Acting Homeland Security Secretary Chad Wolff has argued that Trump is mad at Trump’s (in fact correct) coverage of the growing number of new coronavirus infections.
“What you hear from the president is disappointment – in the sense that we’re testing, I believe we’ve tested 25 million Americans. We’ve tested more than any other country in the world,” Wolf told CBS on Sunday’s “Face the Nation”. “Instead, the press and others, what they want to focus on is the growing number of cases.”
Trump’s remarks prompted immediate nomination from Democratic nominee Joe Biden.
“It’s a horrible attempt to reduce the numbers to be pretty good,” Biden’s top adviser Simon Sanders said on “Fox News Sunday.”
“It will be remembered long after last night’s rally was defeated – the President acknowledged that the test had been slowed for his political benefit.”
Rising infection rates
Public health experts responded with disbelief over Trump’s comments about the test.
“It’s very frustrating for millions of Americans who are sick and unable to get tested. It is very frustrating for people who have lost families in nursing homes because we have not been able to test nursing homes, domestic workers and workers, or meat packing plant workers.” She told CNN on Sunday.
On NBC’s “Meet the Press,” Michael Osterholm, director of the Center for Infectious Disease Research and Policy at the University of Minnesota, says the pandemic is like a “forest fire,” which may not be slow, and is being exacerbated by the whites’ lack of house strategy.
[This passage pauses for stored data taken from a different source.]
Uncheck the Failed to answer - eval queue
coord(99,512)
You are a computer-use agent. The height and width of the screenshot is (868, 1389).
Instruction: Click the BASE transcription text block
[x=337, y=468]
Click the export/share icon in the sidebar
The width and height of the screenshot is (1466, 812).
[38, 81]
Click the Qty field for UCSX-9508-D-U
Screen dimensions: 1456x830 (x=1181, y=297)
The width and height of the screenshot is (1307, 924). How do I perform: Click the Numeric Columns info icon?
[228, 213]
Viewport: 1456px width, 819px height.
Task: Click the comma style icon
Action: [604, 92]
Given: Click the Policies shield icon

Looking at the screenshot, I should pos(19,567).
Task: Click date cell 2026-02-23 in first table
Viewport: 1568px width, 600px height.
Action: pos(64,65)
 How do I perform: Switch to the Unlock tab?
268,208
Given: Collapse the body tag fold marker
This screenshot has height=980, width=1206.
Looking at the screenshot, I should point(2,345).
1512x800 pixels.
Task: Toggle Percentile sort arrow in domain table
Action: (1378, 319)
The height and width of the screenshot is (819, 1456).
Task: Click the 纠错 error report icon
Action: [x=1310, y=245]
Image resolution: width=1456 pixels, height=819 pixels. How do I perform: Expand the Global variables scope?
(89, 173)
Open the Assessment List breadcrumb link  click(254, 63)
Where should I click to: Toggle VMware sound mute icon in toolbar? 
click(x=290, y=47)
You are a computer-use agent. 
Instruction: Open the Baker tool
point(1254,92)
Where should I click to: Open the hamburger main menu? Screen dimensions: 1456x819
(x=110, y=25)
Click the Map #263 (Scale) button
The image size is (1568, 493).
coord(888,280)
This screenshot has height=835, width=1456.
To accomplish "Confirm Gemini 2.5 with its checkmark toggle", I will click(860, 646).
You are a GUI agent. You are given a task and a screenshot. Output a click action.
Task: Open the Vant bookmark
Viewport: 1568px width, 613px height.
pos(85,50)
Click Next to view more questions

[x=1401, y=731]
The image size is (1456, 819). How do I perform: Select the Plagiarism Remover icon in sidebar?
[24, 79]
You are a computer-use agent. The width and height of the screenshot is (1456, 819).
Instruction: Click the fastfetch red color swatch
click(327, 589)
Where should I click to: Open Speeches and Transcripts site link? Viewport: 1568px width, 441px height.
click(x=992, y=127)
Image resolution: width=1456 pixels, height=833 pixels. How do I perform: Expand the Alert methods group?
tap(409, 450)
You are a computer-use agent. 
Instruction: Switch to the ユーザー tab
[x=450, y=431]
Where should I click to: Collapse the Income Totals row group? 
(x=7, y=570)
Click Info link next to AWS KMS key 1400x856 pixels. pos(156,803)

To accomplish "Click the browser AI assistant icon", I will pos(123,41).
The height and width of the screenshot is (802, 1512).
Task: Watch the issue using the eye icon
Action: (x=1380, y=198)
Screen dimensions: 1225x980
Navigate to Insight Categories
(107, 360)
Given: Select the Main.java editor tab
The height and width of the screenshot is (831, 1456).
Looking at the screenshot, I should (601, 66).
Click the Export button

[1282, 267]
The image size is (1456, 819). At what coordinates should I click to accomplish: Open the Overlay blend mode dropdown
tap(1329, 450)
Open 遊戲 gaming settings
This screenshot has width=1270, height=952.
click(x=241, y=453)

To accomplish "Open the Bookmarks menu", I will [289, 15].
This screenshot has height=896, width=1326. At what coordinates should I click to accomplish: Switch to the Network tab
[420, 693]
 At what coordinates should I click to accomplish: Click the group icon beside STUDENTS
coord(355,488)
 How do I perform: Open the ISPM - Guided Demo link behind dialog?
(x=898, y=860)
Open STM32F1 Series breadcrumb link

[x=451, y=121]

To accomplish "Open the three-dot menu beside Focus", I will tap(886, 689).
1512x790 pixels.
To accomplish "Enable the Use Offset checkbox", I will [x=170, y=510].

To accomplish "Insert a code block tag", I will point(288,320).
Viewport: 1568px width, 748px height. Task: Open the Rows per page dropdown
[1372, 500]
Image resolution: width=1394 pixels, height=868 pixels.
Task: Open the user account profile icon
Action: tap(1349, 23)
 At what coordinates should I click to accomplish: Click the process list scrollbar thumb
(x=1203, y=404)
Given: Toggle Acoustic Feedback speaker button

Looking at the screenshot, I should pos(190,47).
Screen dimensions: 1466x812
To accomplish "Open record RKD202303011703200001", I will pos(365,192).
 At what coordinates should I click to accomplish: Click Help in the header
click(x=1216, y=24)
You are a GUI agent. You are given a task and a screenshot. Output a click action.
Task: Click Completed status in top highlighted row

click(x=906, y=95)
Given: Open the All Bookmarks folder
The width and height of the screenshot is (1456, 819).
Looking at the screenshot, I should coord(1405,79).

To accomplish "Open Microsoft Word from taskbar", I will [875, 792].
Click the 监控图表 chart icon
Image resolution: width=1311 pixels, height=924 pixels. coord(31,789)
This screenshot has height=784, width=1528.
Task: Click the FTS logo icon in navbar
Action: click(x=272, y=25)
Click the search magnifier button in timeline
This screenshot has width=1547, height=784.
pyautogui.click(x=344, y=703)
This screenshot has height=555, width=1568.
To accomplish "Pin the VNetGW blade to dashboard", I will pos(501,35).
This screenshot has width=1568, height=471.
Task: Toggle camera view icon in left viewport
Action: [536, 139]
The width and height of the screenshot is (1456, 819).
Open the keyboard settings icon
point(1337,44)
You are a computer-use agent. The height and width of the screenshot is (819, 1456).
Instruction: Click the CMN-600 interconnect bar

“At this point, what we really want to do is not have a national plan. We have 50 different states, the District of Columbia, the territories, all kinds of own plans,” Osterholm said. “At the beginning of April, we were at 70% of the very high number of cases of pandemic cases. And I don’t see any kind of ‘This is the place we have to go. This is what we need to do to get there. That’s one of our challenges.’
The new criticism of the administration’s poor response to the pandemic coincides with alarming new evidence that the disease is making progress in the southern and western states. Arizona health officials reported 2,592 new infections Sunday. The total number of cases in the state nearly doubled in 14 days. Tulsa County, which hosted the Trump rally, reported 143 cases of new daily coronavirus cases in the previous 24 hours. Florida reported another 3 thousand Covid-19 cases on Sunday.
Authorities in Florida, South Carolina, Georgia, Texas and other states are reporting that a large number of young people are testing positive for the virus. Young people generally experience less severe symptoms of Covid-19 than their adult counterparts, who can spread it to others and the data is alarming because it suggests that social distance and masking are disintegrating.
The president, however, refused to wear the mask publicly and was at least ambivalent about their use, and his conservative supporters portrayed the use of masks as an attempt by liberals and elites to violate the fundamental freedoms of Americans. Whether the president is the one to wear the mask of the model – or, arguing that it will only resume normal life – that it will cause temporary inconvenience – he can make a huge impact, the importance of his platform and his impact on his supporters.
Democrat Phoenix Mayor Kate Galego told CNN’s Wolf Blitzer ahead of the Trump event in the city on Tuesday, “The best representative is the president.
“If he says it is important for everyone to wear masks at that rally, I believe they will do it,” Gallego said. “Please send a strong signal to everyone – they should wash their hands, they should wear masks and if they have any question they should be at home.”
CNN’s Jim Acosta and Sarah Westwood contributed to this report.